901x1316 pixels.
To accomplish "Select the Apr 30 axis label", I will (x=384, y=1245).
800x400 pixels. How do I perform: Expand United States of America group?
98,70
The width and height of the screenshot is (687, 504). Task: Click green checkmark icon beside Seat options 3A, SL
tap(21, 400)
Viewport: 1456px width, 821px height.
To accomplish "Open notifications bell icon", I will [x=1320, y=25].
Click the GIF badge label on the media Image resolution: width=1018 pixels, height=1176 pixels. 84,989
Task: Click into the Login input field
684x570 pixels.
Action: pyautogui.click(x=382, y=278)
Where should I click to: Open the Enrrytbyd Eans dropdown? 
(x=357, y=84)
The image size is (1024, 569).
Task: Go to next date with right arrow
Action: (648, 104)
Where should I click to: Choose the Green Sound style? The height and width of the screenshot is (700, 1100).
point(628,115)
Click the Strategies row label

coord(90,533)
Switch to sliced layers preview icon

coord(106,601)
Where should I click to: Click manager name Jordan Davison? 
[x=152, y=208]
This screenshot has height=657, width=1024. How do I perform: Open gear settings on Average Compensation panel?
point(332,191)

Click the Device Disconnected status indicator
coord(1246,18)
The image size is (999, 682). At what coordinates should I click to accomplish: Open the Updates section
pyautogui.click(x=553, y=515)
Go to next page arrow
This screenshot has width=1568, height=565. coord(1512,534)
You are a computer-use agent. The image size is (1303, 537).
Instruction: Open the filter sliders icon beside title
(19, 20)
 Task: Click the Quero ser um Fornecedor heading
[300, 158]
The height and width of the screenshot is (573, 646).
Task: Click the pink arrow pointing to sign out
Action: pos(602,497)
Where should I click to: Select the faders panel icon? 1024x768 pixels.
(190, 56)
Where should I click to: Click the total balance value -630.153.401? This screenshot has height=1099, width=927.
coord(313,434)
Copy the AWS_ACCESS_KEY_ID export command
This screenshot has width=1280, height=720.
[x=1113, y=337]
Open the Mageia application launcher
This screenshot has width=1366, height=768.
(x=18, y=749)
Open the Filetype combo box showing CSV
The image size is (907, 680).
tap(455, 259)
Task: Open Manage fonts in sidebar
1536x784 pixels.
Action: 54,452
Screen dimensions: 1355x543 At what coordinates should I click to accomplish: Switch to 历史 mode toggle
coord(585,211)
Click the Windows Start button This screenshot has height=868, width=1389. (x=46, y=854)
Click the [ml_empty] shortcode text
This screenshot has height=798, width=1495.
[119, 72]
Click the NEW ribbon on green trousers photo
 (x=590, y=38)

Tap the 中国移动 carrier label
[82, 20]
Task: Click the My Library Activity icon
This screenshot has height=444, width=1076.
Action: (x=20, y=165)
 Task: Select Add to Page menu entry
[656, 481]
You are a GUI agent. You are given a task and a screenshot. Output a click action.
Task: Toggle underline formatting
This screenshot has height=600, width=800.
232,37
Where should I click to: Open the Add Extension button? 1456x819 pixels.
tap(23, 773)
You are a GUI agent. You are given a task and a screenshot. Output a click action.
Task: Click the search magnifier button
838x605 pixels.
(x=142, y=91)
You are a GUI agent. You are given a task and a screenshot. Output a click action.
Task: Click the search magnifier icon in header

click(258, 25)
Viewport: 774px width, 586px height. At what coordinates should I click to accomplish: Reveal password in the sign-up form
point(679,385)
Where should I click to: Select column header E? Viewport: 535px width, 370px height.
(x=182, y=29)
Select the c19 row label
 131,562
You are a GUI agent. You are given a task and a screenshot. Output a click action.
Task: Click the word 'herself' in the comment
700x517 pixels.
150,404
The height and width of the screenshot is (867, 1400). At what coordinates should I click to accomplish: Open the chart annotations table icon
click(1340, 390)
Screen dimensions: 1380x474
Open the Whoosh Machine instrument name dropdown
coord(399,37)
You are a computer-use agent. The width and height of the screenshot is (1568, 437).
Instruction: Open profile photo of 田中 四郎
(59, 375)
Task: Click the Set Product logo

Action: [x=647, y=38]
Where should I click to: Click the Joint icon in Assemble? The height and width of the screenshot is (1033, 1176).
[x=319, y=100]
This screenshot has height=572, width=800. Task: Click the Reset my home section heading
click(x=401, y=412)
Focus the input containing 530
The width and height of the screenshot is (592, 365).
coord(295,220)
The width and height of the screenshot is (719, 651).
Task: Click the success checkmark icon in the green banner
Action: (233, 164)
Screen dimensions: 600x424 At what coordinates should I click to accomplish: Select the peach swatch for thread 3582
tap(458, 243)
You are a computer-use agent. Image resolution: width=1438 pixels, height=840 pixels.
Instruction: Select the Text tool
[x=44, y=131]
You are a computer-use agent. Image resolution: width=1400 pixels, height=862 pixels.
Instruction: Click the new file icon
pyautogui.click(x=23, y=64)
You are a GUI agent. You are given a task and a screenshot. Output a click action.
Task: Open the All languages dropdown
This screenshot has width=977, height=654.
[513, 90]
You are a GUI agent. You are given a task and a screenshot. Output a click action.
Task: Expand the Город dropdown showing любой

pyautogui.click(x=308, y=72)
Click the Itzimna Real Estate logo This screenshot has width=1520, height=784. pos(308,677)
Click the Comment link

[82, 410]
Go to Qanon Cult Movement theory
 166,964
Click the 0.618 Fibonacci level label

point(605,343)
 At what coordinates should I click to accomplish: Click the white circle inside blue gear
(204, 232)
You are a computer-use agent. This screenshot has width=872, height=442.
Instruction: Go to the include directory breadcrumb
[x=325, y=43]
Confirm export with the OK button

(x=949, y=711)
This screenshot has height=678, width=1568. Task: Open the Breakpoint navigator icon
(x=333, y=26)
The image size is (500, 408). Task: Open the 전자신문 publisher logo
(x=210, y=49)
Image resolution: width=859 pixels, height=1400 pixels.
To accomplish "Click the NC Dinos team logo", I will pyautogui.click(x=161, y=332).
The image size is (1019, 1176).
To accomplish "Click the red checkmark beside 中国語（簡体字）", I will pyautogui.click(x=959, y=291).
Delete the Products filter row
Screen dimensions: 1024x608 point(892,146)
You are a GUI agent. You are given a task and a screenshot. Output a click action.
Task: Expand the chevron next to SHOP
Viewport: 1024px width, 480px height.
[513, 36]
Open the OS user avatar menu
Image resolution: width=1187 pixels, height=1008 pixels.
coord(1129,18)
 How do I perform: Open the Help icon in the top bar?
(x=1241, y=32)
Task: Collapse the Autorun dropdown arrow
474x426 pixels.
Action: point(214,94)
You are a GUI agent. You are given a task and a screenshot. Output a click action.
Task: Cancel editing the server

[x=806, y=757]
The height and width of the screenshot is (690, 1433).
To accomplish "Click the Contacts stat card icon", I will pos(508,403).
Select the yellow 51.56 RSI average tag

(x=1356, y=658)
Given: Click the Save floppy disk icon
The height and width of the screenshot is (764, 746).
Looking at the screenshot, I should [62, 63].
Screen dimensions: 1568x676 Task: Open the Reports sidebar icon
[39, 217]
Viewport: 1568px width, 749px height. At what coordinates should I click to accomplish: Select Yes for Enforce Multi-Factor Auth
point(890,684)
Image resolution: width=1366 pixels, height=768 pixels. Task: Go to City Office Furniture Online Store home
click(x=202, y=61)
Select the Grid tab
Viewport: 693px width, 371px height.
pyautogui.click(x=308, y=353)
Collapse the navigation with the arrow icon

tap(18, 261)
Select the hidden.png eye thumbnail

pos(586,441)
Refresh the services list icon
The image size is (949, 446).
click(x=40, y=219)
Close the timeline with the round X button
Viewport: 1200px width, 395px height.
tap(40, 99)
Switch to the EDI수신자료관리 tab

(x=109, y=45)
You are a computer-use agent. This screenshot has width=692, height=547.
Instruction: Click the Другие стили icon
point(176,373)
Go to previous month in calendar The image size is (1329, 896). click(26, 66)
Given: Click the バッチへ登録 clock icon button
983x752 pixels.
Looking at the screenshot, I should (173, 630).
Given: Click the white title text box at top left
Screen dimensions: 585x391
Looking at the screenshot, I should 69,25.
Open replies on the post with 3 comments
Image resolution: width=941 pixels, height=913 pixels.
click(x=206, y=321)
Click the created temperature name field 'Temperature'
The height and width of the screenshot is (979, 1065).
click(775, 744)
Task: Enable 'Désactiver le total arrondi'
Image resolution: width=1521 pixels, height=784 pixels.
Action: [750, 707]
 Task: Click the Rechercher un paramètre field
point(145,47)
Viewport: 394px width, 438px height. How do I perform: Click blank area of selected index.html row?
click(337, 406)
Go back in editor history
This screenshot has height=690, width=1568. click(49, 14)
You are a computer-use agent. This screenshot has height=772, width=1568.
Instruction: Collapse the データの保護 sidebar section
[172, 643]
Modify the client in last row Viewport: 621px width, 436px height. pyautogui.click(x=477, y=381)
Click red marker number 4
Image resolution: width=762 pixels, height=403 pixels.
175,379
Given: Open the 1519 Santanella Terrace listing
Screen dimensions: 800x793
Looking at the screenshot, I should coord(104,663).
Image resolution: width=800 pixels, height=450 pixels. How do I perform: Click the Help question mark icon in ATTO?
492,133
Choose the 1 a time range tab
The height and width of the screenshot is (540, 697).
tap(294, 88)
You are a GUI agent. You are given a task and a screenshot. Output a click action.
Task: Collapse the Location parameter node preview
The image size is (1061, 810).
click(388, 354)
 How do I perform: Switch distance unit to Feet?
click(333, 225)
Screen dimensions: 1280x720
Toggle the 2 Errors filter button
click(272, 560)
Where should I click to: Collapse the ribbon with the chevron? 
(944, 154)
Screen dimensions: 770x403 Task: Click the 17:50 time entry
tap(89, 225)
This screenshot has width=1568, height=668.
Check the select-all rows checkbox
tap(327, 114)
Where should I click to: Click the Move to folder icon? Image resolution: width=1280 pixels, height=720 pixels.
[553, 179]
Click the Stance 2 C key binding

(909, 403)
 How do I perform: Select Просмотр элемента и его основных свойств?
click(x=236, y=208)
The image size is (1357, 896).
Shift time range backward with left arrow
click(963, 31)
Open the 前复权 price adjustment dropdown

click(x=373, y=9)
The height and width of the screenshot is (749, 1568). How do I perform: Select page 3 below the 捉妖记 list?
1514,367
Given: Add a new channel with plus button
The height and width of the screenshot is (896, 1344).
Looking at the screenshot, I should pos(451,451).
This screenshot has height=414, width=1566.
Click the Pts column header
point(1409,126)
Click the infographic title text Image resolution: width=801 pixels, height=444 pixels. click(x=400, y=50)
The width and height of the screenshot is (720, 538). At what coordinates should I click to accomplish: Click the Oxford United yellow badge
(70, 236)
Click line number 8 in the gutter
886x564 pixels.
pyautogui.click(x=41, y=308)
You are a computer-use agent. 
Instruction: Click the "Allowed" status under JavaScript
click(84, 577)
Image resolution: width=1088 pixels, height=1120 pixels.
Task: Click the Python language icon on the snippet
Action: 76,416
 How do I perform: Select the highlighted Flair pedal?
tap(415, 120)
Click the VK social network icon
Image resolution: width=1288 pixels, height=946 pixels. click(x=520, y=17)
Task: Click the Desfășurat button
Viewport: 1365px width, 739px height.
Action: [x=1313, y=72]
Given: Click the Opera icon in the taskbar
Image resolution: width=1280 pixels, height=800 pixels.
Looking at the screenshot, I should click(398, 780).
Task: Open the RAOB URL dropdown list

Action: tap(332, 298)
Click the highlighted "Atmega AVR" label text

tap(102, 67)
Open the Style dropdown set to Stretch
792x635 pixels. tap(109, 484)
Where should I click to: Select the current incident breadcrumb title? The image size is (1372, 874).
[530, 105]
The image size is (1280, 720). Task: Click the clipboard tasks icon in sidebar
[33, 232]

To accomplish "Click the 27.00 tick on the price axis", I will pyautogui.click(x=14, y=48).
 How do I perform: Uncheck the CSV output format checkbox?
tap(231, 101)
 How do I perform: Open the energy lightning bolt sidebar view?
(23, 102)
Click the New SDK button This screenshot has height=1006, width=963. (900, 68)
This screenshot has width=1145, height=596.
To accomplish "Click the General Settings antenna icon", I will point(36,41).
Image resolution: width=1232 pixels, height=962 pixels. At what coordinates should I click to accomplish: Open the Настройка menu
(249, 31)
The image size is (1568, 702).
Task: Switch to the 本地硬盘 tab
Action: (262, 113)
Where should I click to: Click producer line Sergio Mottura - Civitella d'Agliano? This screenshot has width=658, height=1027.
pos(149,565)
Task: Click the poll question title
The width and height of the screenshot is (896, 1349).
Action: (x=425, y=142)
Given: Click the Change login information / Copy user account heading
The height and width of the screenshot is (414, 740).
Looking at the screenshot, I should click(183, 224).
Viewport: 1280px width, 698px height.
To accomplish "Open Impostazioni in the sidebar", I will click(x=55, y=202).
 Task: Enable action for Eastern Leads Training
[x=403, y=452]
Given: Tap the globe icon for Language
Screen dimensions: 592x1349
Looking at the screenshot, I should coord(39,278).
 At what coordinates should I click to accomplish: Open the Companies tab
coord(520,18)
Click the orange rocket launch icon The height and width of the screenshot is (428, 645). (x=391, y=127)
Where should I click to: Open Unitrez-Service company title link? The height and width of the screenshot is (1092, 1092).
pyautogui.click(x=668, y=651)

* * * * * * * * *

• What you need to do: Reproduce verbatim the lines starting with the one that contains "Given: Tap the globe icon for Language" and continuing through the final line, including both.

• Worked answer:
Given: Tap the globe icon for Language
Screen dimensions: 592x1349
Looking at the screenshot, I should coord(39,278).
 At what coordinates should I click to accomplish: Open the Companies tab
coord(520,18)
Click the orange rocket launch icon The height and width of the screenshot is (428, 645). (x=391, y=127)
Where should I click to: Open Unitrez-Service company title link? The height and width of the screenshot is (1092, 1092).
pyautogui.click(x=668, y=651)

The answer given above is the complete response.